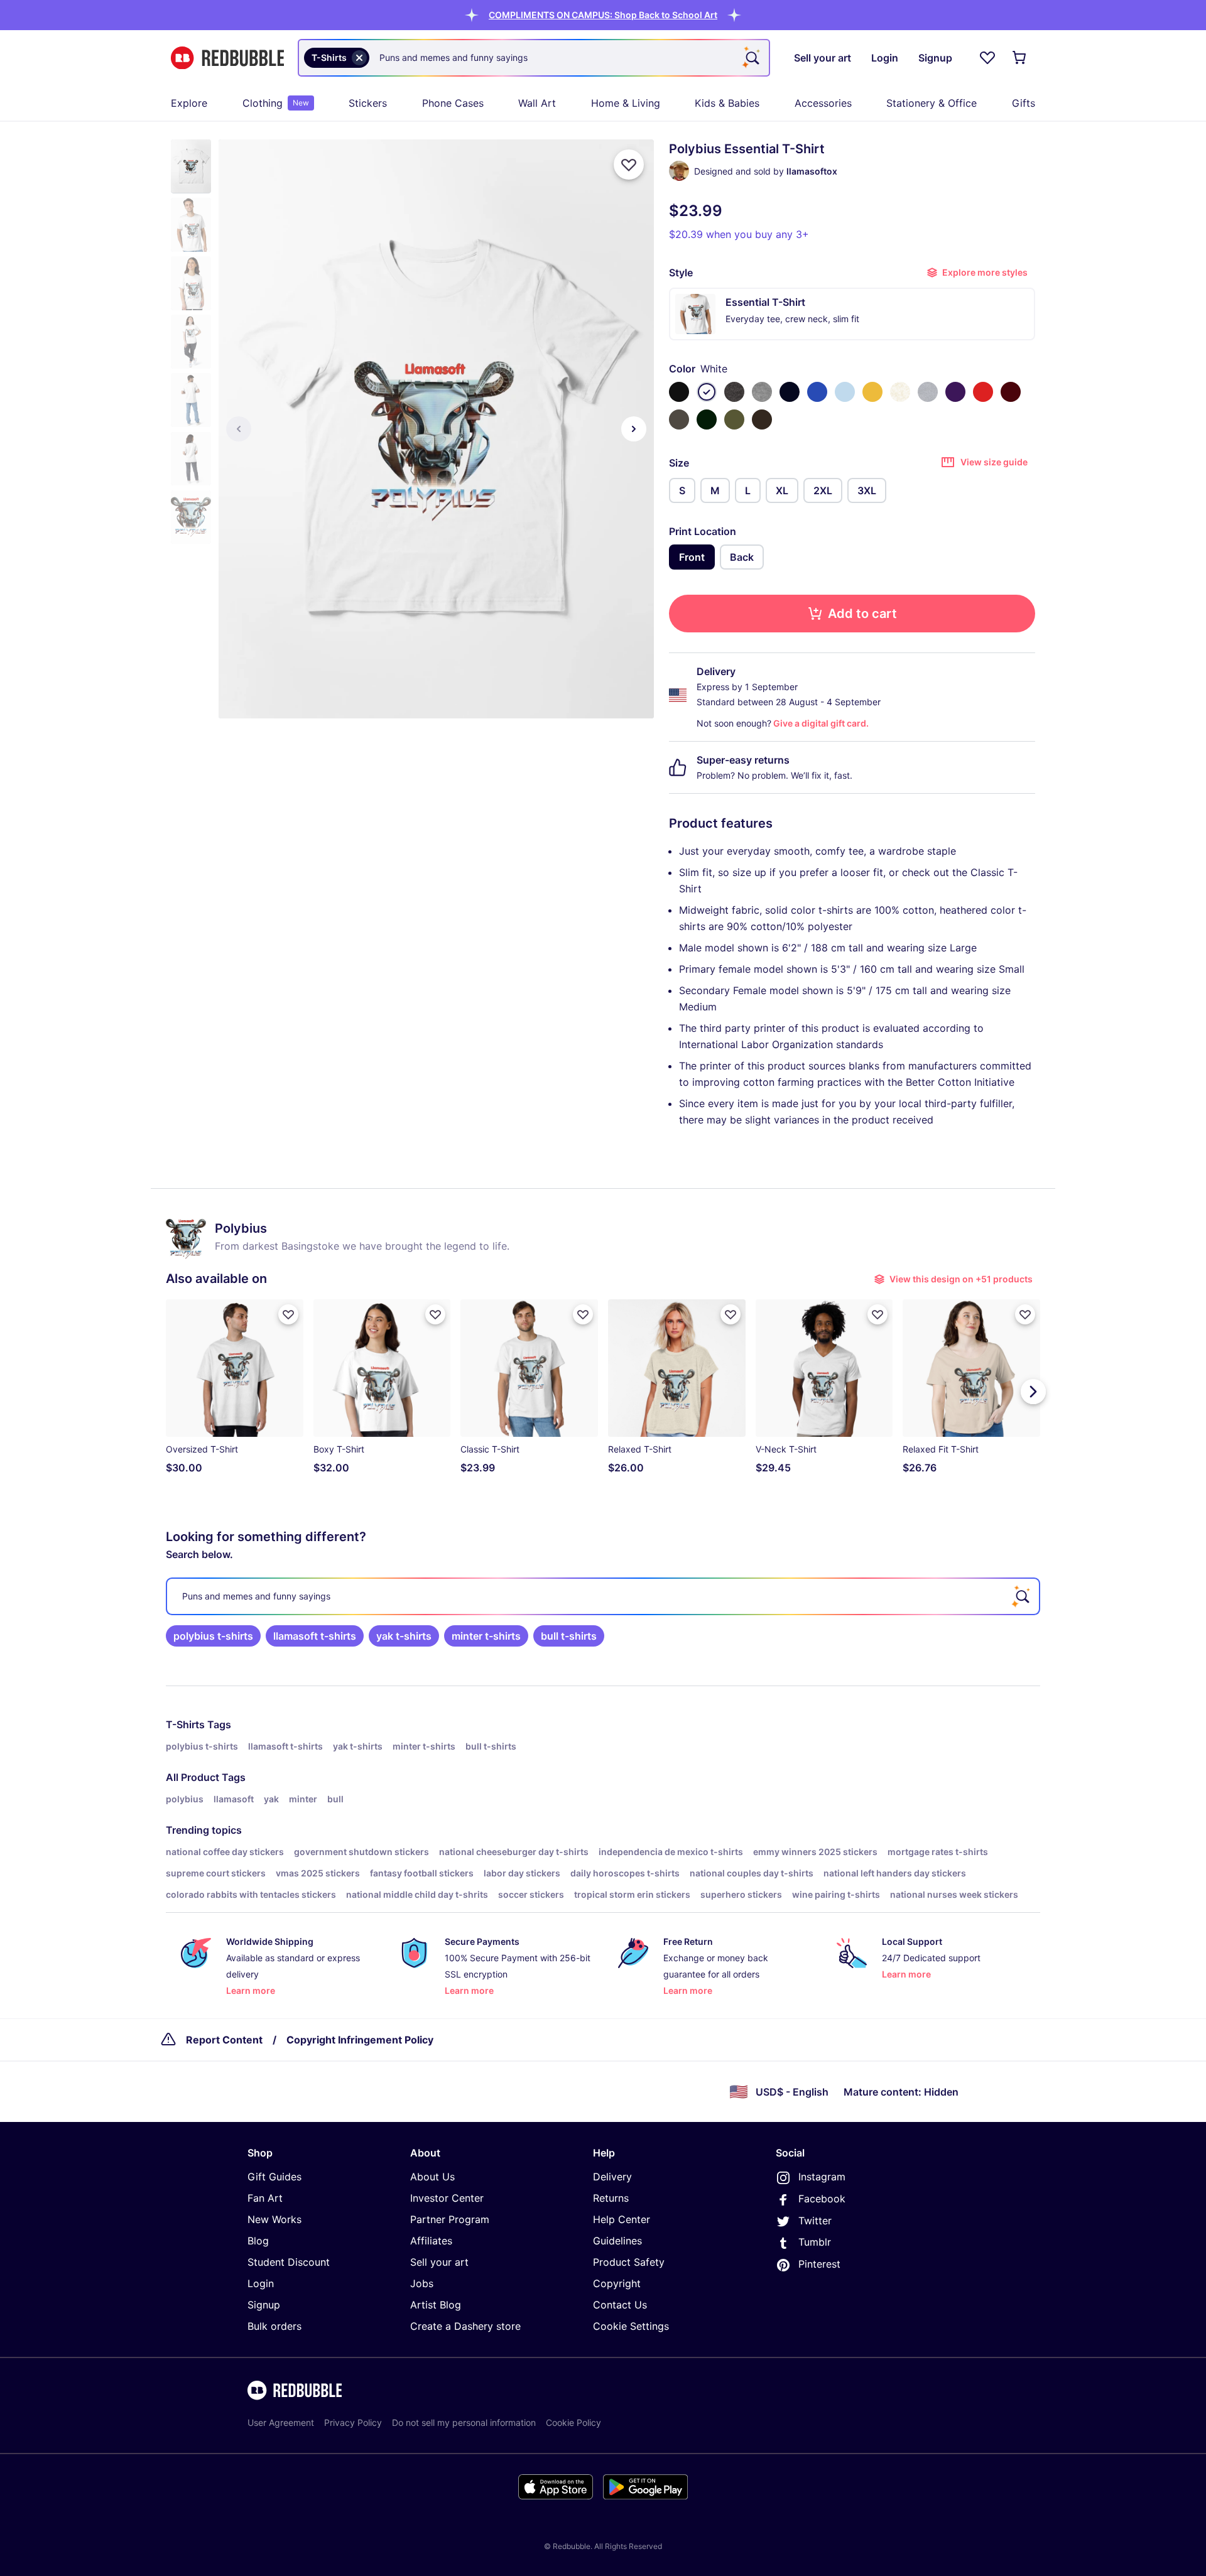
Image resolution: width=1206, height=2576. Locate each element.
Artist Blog (435, 2304)
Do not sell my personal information (464, 2422)
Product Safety (629, 2262)
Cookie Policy (573, 2422)
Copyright (617, 2283)
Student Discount (288, 2262)
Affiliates (431, 2240)
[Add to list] (629, 164)
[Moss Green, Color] (734, 419)
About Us (432, 2176)
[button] (603, 14)
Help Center (621, 2219)
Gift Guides (274, 2176)
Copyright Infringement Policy (359, 2039)
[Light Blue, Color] (845, 392)
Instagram (821, 2176)
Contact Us (620, 2304)
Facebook (821, 2198)
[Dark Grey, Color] (679, 419)
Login (260, 2283)
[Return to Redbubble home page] (227, 58)
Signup (263, 2304)
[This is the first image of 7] (238, 428)
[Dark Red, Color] (1011, 392)
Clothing (275, 103)
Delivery (612, 2176)
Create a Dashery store (465, 2326)
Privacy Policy (353, 2422)
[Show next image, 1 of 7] (633, 428)
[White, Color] (707, 392)
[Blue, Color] (817, 392)
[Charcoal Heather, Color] (734, 392)
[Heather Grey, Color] (762, 392)
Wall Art (537, 103)
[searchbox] (603, 1596)
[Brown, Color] (762, 419)
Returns (611, 2198)
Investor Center (447, 2198)
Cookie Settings (631, 2326)
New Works (274, 2219)
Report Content (224, 2039)
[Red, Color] (983, 392)
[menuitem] (189, 103)
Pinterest (819, 2264)
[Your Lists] (987, 58)
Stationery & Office (931, 103)
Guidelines (617, 2240)
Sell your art (439, 2262)
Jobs (421, 2283)
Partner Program (449, 2219)
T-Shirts (185, 1724)
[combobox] (534, 57)
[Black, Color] (679, 392)
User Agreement (280, 2422)
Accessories (823, 103)
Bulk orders (274, 2326)
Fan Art (265, 2198)
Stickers (368, 103)
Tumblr (814, 2242)
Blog (258, 2240)
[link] (213, 1636)
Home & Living (625, 103)
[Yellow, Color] (872, 392)
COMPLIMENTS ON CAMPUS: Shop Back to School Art (603, 14)
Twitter (815, 2220)
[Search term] (751, 57)
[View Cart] (1020, 58)
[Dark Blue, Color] (790, 392)
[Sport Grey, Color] (928, 392)
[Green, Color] (707, 419)
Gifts (1023, 103)
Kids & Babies (727, 103)
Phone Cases (453, 103)
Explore (189, 103)
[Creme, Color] (900, 392)
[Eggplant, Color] (955, 392)
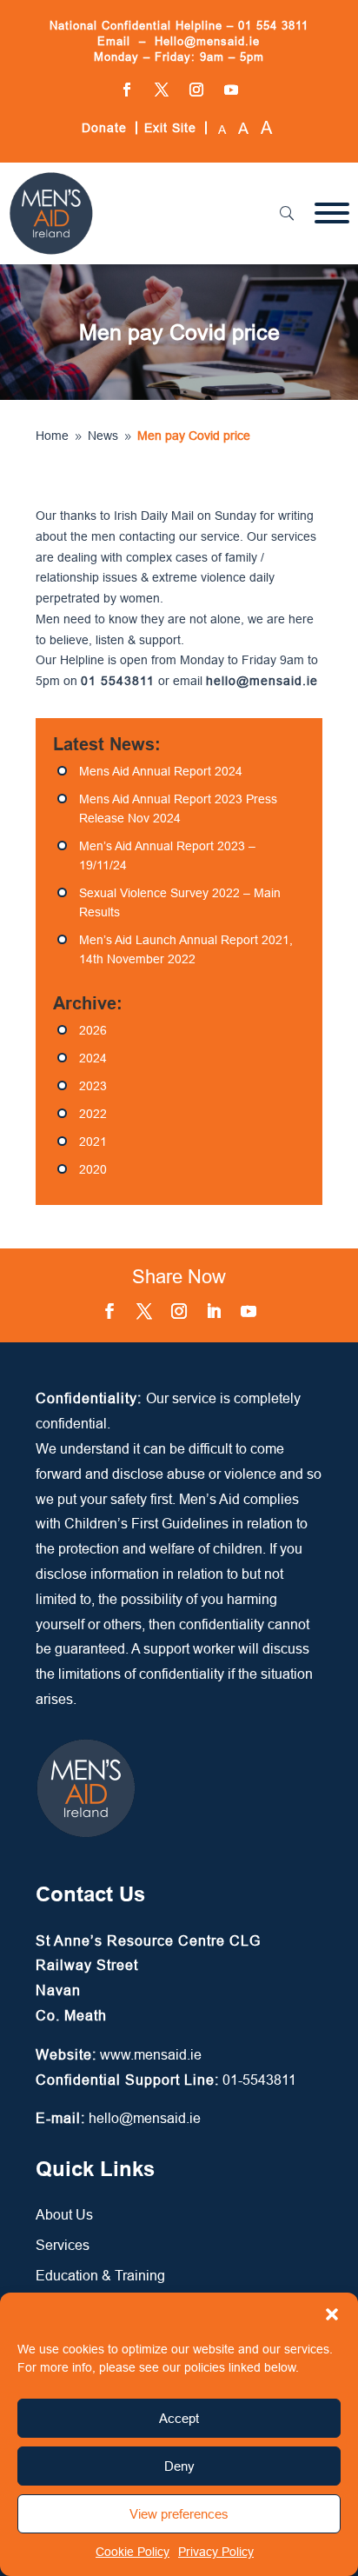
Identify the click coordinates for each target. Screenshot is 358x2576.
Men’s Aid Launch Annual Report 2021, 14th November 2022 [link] (186, 949)
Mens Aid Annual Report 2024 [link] (160, 771)
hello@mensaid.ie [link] (145, 2118)
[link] (51, 251)
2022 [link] (93, 1114)
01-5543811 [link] (259, 2079)
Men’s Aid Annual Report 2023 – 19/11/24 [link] (167, 855)
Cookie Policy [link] (132, 2552)
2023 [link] (93, 1086)
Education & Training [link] (100, 2275)
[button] (332, 2314)
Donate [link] (104, 128)
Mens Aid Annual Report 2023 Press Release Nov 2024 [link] (178, 808)
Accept (179, 2418)
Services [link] (63, 2245)
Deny (179, 2466)
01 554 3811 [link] (273, 25)
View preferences (179, 2513)
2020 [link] (93, 1169)
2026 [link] (93, 1030)
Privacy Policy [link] (216, 2552)
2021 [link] (93, 1141)
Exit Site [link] (170, 128)
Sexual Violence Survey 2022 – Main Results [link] (180, 902)
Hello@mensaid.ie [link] (207, 41)
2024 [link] (93, 1058)
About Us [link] (64, 2214)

##############################

### Exercise instructions:
Starting at the line that contains "Explore (189, 103)", restate each line verbatim through the final line of the listing, skipping all pictures.

### Written response:
Explore (189, 103)
[Creme, Color] (900, 392)
[Eggplant, Color] (955, 392)
Identify the click coordinates for each target. Screenshot is 358x2576.
Men’s Aid Launch Annual Report 2021, 14th November 2022 [link] (186, 949)
Mens Aid Annual Report 2024 [link] (160, 771)
hello@mensaid.ie [link] (145, 2118)
[link] (51, 251)
2022 [link] (93, 1114)
01-5543811 [link] (259, 2079)
Men’s Aid Annual Report 2023 – 19/11/24 [link] (167, 855)
Cookie Policy [link] (132, 2552)
2023 [link] (93, 1086)
Education & Training [link] (100, 2275)
[button] (332, 2314)
Donate [link] (104, 128)
Mens Aid Annual Report 2023 Press Release Nov 2024 [link] (178, 808)
Accept (179, 2418)
Services [link] (63, 2245)
Deny (179, 2466)
01 554 3811 [link] (273, 25)
View preferences (179, 2513)
2020 [link] (93, 1169)
2026 [link] (93, 1030)
Privacy Policy [link] (216, 2552)
2021 [link] (93, 1141)
Exit Site [link] (170, 128)
Sexual Violence Survey 2022 – Main Results [link] (180, 902)
Hello@mensaid.ie [link] (207, 41)
2024 [link] (93, 1058)
About Us [link] (64, 2214)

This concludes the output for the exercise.